You've done well there to pull that finish off. Hard work, but when you stand back and see the fruits of your labour - that's what makes it all worthwhile me thinks :mrgreen:


----------



## Guest (Apr 4, 2011)

That looks awesome  might look into this myself.... Bit scary though :?


----------



## Adam-tt (Apr 3, 2010)

manphibian said:


> That looks awesome  might look into this myself.... Bit scary though :?


With a da polisher it's almost impossible to mess it up unless you do something stupid,but I would recommend getting a scrap wing to practise on


----------



## TheMetalMan0 (Jun 30, 2009)

Excellent result there mate. Like most other people on here would love to get into this to really finish off the car but don't want to ruin it!


----------



## leenx (Feb 8, 2010)

adam-tt said:


> My polishing kit atm consists of:
> Das6
> Meguiar's Soft Buff Pads (compound,polish &finishing)
> Meguiar's Ultimate Compound
> ...


----------



## leenx (Feb 8, 2010)

manphibian said:


> That looks awesome  might look into this myself.... Bit scary though :?

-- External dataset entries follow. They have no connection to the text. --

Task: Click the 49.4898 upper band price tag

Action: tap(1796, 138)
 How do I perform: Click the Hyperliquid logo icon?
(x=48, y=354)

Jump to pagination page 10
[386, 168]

I would say it'a almost fool proof with a DA polisher - if I can do it and get almost as good results as above I'm sure anyone can! The only thing I would say is be careful as you travel around each panel with the cable - as it likes to scratch areas that you have just spent doing! I need to devise a way of preventing this but not easy when you are in a basement with other cars around you!. Also as the experts say, experiment with the least abrasive compound and pads first - if they do the job then great, if not work your way up gradually!


----------



## Adam-tt (Apr 3, 2010)

leenx said:


> adam-tt said:
> 
> 
> > My polishing kit atm consists of:
> ...


This took just over an hour
What pads and polish are you using?


----------



## leenx (Feb 8, 2010)

Great job! Much better than my efforts and I pretty much followed same process! took me almost two days as well! How long did it take you?[/quote][/quote]
This took just over an hour
What pads and polish are you using?[/quote]

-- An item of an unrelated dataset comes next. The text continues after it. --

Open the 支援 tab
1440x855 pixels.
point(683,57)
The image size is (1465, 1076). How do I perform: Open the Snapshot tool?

  An hour??? The same as you - I bought a kit from cleanyourcar.co.uk. It's the prep for me I think that takes the time!


----------



## Adam-tt (Apr 3, 2010)

Are you doing the slow cut method ?


----------



## leenx (Feb 8, 2010)

adam-tt said:


> Are you doing the slow cut method ?


It came with three compounds - I used the mid range and then the super finish, each panel was taking me aboiut 20 mins / 30 mins - sound about right?


----------



## Robtur (Jul 6, 2009)

Nice work, With the hard paint and a DA working times will be a lot longer than the use of a Rotary, but the desired results were achieve so good work


----------